> WRITTEN PROBLEM 1: In the listing below, copy out the lines from the one containing "Decrease quantity with the minus button" through the one containing "(x=80, y=64)", inclusive, with the requests unchanged. Multiply every coordinate in the answers by 1.3, and round to whole numbers with halves going up.

> SUPPLIED TEXT:

▬▬▬▬▬▬▬▬▬▬

Re: Building with PGO: concurrency and test data

Jeff King <peff@xxxxxxxx> · Tue, 23 Apr 2024 18:42:32 -0400

On Sun, Apr 21, 2024 at 02:52:48AM +0200, intelfx@xxxxxxxxxxxx wrote:

> 1. The INSTALL doc says that the profiling pass has to run the test
> suite using a single CPU, and the Makefile `profile` target also
> encodes this rule:
> 
> > As a caveat: a profile-optimized build takes a *lot* longer since the
> > git tree must be built twice, and in order for the profiling
> > measurements to work properly, ccache must be disabled and the test
> > suite has to be run using only a single CPU. <...>
> ( https://github.com/git/git/blob/master/INSTALL#L54-L59 )
> [...]
> However, some cursory searching tells me that gcc is equipped to handle
> concurrent runs of an instrumented program:

That text was added quite a while ago, in f2d713fc3e (Fix build problems
related to profile-directed optimization, 2012-02-06). It may be that it
was a problem back then, but isn't anymore.

+cc the author of that commit; I don't know offhand how many people
use "make profile" (now or back then).

> 2. The performance test suite (t/perf/) uses up to two git repositories
> ("normal" and "large") as test data to run git commands against. Does
> the internal organization of these repositories matter? I.e., does it
> matter if those are "real-world-used" repositories with overlapping
> packs, cruft, loose objects, many refs etc., or can I simply use fresh
> clones of git.git and linux.git without loss of profile quality?

I'd be surprised if the choice of repository didn't have some impact.
After all, if there are no loose objects, then the routines that
interact with them are not going to get a lot of exercise. But how much
does it actually matter in practice? I think you'd have to do a bunch of
trial and error measurements to find out.

▬▬▬▬▬▬▬▬▬▬

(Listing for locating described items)
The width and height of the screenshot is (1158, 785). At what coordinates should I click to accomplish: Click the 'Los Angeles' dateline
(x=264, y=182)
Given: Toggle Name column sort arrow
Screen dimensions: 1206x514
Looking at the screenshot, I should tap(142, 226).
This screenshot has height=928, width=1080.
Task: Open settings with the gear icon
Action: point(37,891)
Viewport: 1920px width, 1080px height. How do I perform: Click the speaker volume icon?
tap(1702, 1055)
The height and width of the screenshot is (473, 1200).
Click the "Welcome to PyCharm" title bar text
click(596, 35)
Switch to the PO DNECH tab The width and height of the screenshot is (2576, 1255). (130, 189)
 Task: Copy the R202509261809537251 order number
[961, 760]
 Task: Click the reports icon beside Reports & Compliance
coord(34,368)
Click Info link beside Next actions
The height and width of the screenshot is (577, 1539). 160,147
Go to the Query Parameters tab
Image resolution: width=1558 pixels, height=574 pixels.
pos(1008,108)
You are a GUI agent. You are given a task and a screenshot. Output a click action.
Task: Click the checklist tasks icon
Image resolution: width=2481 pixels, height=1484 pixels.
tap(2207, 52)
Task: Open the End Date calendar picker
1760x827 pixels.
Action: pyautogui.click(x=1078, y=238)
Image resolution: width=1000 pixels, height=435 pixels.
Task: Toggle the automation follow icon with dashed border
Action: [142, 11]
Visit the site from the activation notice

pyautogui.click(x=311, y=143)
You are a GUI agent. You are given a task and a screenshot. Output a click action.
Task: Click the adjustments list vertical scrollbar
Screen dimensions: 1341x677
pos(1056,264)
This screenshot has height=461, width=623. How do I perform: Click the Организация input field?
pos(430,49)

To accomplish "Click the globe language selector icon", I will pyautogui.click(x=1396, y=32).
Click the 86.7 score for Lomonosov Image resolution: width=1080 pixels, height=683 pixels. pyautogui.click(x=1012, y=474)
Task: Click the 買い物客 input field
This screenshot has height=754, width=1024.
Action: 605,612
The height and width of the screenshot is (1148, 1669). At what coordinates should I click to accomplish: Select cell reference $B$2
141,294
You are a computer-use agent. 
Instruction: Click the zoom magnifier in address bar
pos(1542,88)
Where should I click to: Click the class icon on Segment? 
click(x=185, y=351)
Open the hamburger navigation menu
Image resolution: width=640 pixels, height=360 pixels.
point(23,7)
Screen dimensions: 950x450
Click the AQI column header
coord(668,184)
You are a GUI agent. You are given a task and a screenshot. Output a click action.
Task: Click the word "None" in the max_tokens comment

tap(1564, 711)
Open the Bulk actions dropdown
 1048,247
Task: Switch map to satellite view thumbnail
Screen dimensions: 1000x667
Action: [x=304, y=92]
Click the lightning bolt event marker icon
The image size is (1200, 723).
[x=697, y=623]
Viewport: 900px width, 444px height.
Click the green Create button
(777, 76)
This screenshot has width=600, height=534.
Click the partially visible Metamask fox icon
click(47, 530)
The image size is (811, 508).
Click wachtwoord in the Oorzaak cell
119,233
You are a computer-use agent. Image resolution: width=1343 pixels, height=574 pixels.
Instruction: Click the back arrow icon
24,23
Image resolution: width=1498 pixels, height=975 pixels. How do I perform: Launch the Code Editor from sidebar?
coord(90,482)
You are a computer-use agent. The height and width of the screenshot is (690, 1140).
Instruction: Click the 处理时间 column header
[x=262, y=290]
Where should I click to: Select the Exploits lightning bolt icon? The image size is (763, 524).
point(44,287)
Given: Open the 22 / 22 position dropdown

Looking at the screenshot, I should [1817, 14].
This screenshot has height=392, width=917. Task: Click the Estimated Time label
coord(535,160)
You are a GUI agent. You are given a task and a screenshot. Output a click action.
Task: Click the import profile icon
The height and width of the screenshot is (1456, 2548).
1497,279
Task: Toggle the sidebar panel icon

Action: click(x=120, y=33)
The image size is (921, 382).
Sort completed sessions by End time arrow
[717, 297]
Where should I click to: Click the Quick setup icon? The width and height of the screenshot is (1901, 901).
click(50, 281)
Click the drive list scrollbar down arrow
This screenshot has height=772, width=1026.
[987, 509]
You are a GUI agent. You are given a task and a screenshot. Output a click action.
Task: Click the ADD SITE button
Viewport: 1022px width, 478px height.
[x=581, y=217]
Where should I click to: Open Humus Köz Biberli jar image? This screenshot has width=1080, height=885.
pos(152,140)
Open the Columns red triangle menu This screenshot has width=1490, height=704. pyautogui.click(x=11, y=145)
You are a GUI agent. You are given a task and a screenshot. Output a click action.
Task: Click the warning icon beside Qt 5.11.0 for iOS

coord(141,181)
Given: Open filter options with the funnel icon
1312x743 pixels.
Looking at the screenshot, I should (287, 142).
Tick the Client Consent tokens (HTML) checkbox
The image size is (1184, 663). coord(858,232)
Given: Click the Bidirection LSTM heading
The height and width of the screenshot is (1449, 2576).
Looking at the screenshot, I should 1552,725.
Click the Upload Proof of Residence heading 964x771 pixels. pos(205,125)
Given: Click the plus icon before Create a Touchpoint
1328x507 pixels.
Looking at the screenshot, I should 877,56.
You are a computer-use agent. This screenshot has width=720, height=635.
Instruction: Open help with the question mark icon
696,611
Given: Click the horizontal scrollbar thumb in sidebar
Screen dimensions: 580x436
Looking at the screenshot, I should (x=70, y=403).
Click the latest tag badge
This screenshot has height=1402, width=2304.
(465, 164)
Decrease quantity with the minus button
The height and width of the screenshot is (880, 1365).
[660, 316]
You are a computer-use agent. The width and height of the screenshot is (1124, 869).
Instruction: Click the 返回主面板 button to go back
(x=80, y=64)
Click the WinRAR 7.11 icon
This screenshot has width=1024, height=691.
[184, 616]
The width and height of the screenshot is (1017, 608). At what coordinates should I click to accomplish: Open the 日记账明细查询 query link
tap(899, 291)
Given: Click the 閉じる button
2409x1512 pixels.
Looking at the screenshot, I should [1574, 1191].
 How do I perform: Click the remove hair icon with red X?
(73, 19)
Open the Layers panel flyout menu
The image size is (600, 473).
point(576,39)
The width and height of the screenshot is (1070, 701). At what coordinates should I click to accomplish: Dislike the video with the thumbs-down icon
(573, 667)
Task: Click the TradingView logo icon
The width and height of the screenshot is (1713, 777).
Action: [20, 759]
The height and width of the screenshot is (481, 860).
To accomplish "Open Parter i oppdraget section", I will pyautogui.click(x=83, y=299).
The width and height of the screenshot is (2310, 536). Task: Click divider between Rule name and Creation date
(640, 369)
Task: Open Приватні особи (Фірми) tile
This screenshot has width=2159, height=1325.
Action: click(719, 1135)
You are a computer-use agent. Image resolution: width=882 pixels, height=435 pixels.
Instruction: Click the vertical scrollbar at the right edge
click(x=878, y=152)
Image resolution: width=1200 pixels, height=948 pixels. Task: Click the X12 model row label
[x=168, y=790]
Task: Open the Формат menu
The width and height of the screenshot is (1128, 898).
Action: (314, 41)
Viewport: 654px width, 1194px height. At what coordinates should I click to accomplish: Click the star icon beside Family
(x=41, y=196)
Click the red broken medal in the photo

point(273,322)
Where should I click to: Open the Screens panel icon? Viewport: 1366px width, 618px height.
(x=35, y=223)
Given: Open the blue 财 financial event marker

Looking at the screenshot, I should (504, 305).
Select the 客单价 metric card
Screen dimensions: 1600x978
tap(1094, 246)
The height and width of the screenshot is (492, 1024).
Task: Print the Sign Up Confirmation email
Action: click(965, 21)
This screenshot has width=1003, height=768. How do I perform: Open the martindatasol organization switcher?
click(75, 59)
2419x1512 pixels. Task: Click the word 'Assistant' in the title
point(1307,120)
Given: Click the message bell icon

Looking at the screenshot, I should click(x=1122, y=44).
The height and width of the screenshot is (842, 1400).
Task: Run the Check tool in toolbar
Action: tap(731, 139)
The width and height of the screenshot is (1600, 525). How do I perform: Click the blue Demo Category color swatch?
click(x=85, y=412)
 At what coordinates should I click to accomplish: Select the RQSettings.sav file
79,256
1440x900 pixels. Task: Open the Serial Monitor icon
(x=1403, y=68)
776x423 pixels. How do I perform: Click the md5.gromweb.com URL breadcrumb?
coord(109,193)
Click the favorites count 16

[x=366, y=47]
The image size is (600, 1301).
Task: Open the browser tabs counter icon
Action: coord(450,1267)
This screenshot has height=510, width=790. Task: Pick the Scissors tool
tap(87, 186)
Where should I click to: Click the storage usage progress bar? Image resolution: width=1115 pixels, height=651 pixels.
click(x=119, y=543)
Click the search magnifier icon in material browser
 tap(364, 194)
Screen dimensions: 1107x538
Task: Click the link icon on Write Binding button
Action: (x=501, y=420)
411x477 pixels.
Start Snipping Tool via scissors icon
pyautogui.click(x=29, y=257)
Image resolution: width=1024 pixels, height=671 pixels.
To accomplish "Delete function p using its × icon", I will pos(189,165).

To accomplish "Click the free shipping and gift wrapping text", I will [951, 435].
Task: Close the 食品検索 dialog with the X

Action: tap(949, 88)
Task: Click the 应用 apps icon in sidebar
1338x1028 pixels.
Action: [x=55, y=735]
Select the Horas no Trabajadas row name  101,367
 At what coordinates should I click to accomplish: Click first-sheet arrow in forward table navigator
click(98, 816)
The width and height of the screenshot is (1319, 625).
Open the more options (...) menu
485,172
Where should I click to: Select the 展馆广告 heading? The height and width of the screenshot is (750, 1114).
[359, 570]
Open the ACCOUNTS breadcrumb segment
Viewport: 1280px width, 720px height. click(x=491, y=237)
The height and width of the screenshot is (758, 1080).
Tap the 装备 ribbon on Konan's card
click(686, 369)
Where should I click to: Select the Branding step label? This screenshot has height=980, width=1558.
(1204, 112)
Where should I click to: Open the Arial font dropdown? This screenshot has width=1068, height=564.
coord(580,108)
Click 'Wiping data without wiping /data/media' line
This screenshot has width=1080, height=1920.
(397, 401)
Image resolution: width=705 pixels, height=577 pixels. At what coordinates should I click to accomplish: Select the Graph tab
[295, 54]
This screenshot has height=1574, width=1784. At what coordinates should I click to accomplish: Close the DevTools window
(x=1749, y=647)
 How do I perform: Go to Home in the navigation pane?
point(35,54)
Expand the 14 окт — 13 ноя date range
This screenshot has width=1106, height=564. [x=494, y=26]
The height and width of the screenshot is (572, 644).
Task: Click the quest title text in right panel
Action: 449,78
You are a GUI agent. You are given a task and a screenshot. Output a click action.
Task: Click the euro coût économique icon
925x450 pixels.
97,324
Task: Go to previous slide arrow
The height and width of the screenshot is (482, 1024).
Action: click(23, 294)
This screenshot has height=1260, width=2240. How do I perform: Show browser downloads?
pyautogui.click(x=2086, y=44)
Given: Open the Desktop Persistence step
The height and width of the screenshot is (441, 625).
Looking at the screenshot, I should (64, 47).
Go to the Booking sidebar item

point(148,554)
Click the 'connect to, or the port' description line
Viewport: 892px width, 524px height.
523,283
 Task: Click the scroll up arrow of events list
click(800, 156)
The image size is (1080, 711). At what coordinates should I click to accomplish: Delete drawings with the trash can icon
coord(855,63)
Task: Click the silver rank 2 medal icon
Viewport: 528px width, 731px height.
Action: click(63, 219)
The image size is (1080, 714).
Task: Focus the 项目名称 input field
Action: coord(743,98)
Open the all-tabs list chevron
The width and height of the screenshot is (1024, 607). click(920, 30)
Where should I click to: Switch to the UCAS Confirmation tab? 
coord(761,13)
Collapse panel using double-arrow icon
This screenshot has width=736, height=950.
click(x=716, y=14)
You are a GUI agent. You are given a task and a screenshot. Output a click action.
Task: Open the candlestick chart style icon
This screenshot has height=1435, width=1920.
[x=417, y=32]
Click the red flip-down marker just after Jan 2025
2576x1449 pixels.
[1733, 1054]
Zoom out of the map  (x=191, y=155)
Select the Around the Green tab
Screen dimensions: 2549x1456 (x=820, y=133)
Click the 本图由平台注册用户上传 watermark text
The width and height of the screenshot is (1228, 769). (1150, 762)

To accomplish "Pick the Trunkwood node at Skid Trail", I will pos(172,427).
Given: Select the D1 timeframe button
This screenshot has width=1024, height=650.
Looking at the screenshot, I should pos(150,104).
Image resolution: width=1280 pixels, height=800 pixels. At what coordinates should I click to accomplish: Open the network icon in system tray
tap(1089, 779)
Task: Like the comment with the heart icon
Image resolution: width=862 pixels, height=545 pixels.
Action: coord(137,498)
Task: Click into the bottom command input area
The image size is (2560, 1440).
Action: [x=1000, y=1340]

▬▬▬▬▬▬▬▬▬▬

> WRITTEN PROBLEM 2: Transcribe the entire reply about profile-guided builds above, character for character.

> TASK OUTPUT 1:
Decrease quantity with the minus button
The height and width of the screenshot is (880, 1365).
[858, 411]
You are a computer-use agent. The width and height of the screenshot is (1124, 869).
Instruction: Click the 返回主面板 button to go back
(x=104, y=83)

> TASK OUTPUT 2:
Re: Building with PGO: concurrency and test data

Jeff King <peff@xxxxxxxx> · Tue, 23 Apr 2024 18:42:32 -0400

On Sun, Apr 21, 2024 at 02:52:48AM +0200, intelfx@xxxxxxxxxxxx wrote:

> 1. The INSTALL doc says that the profiling pass has to run the test
> suite using a single CPU, and the Makefile `profile` target also
> encodes this rule:
> 
> > As a caveat: a profile-optimized build takes a *lot* longer since the
> > git tree must be built twice, and in order for the profiling
> > measurements to work properly, ccache must be disabled and the test
> > suite has to be run using only a single CPU. <...>
> ( https://github.com/git/git/blob/master/INSTALL#L54-L59 )
> [...]
> However, some cursory searching tells me that gcc is equipped to handle
> concurrent runs of an instrumented program:

That text was added quite a while ago, in f2d713fc3e (Fix build problems
related to profile-directed optimization, 2012-02-06). It may be that it
was a problem back then, but isn't anymore.

+cc the author of that commit; I don't know offhand how many people
use "make profile" (now or back then).

> 2. The performance test suite (t/perf/) uses up to two git repositories
> ("normal" and "large") as test data to run git commands against. Does
> the internal organization of these repositories matter? I.e., does it
> matter if those are "real-world-used" repositories with overlapping
> packs, cruft, loose objects, many refs etc., or can I simply use fresh
> clones of git.git and linux.git without loss of profile quality?

I'd be surprised if the choice of repository didn't have some impact.
After all, if there are no loose objects, then the routines that
interact with them are not going to get a lot of exercise. But how much
does it actually matter in practice? I think you'd have to do a bunch of
trial and error measurements to find out.